[MDEV-33129] Crash in wsrep::wsrep_provider_v26::replay when setting gtid_slave_pos Created: 2023-12-27  Updated: 2024-01-03

Status: Open
Project: MariaDB Server
Component/s: Galera, Replication
Affects Version/s: 10.6.16
Fix Version/s: None

Type: Bug Priority: Major
Reporter: Michał Trzciński Assignee: Roel Van de Paar
Resolution: Unresolved Votes: 0
Labels: None
Environment:

Kubernetes


Issue Links:
Relates
relates to MDEV-30550 Assertion `state() == s_executing || ... Confirmed
relates to MDEV-32779 galera_concurrent_ctas: assertion in ... Open

 Description   

We are running 3 node Galera cluster (A) + replication to another Galera cluster (B).

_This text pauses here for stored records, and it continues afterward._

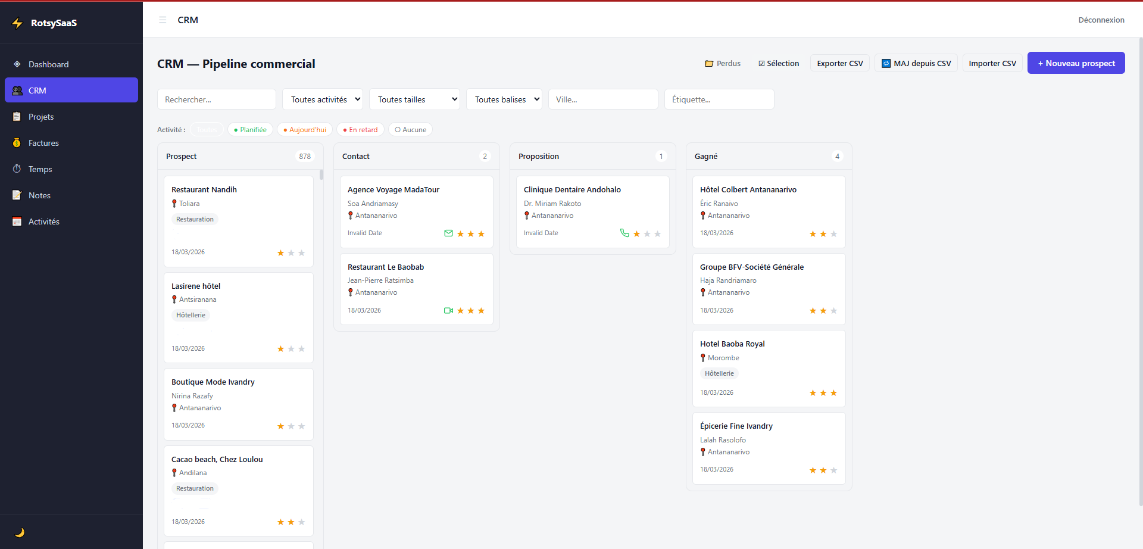The width and height of the screenshot is (1143, 549).
Task: Click the Rechercher search field
Action: point(216,99)
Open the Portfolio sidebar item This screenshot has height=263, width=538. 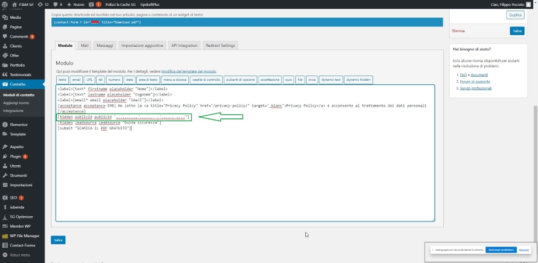pos(18,65)
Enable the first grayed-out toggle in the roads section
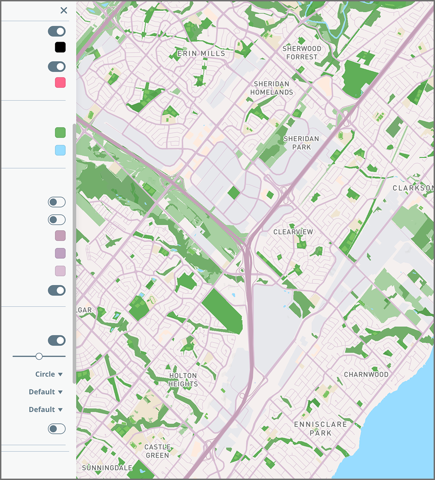The image size is (435, 480). [x=57, y=202]
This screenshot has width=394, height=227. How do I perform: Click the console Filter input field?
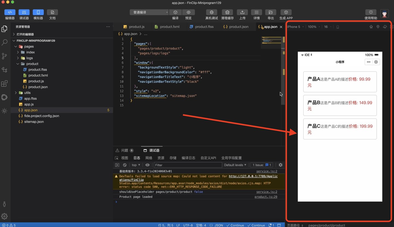pyautogui.click(x=188, y=165)
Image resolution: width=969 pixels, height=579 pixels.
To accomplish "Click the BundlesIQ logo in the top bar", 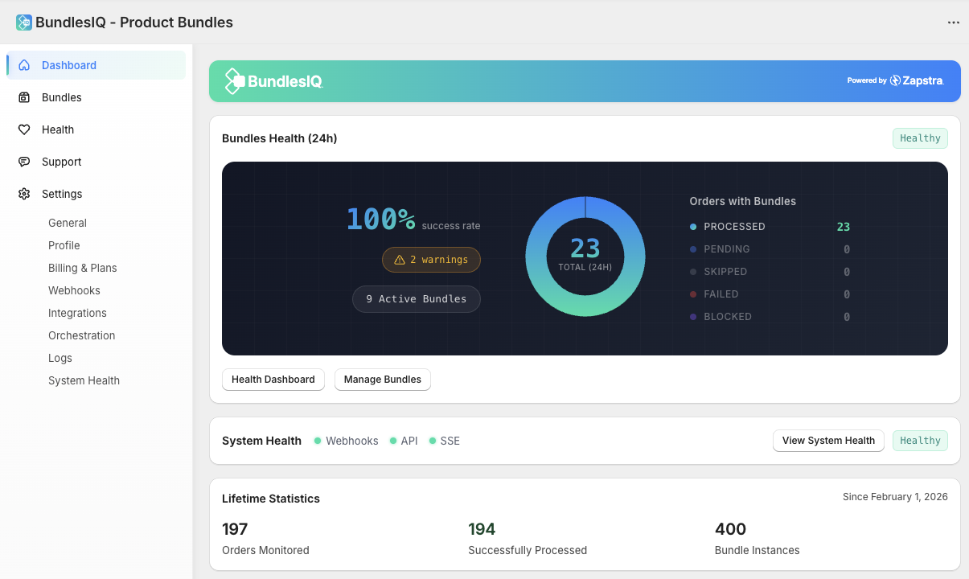I will point(24,22).
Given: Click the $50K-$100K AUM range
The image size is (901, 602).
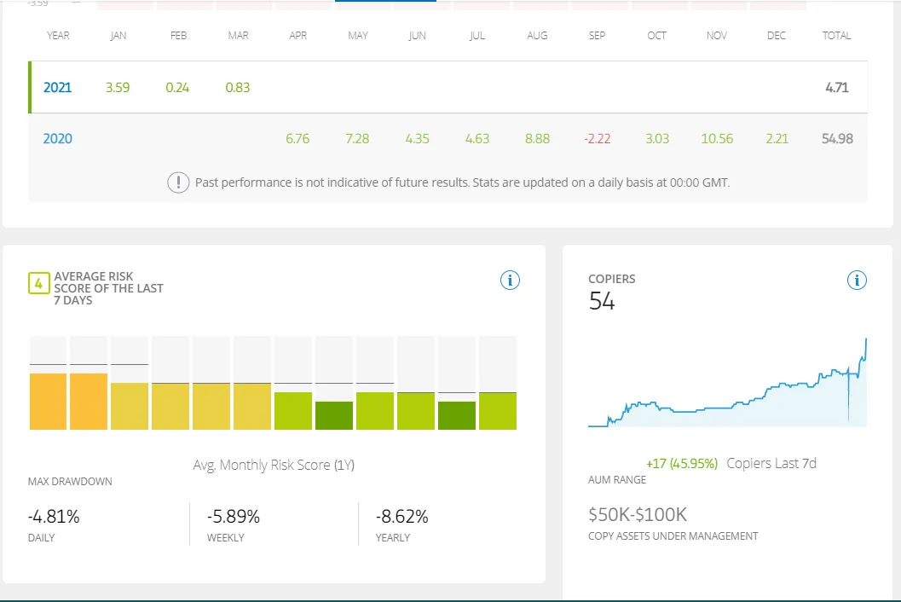Looking at the screenshot, I should [x=638, y=515].
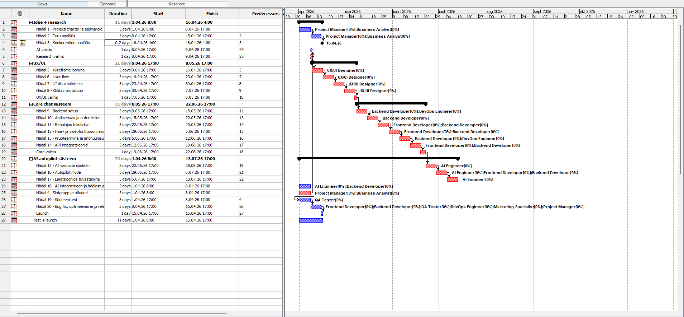Collapse the UX/UI summary task
This screenshot has height=317, width=684.
tap(31, 63)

When I set gtid_slave_pos on slave (B) it crashes:

MariaDB [(none)]> SET GLOBAL gtid_slave_pos = "0-1-872101,10-1-827994,11-1-1159,12-1-240";
ERROR 2013 (HY000): Lost connection to server during query

When slave starts up after the failure gtid_slave_pos is set to:

MariaDB [(none)]> select @@gtid_slave_pos;
+------------------+
| @@gtid_slave_pos |
+------------------+
| 0-1-872101       |
+------------------+
1 row in set (0.001 sec)

and I can't START SLAVE because gtid doesn't match.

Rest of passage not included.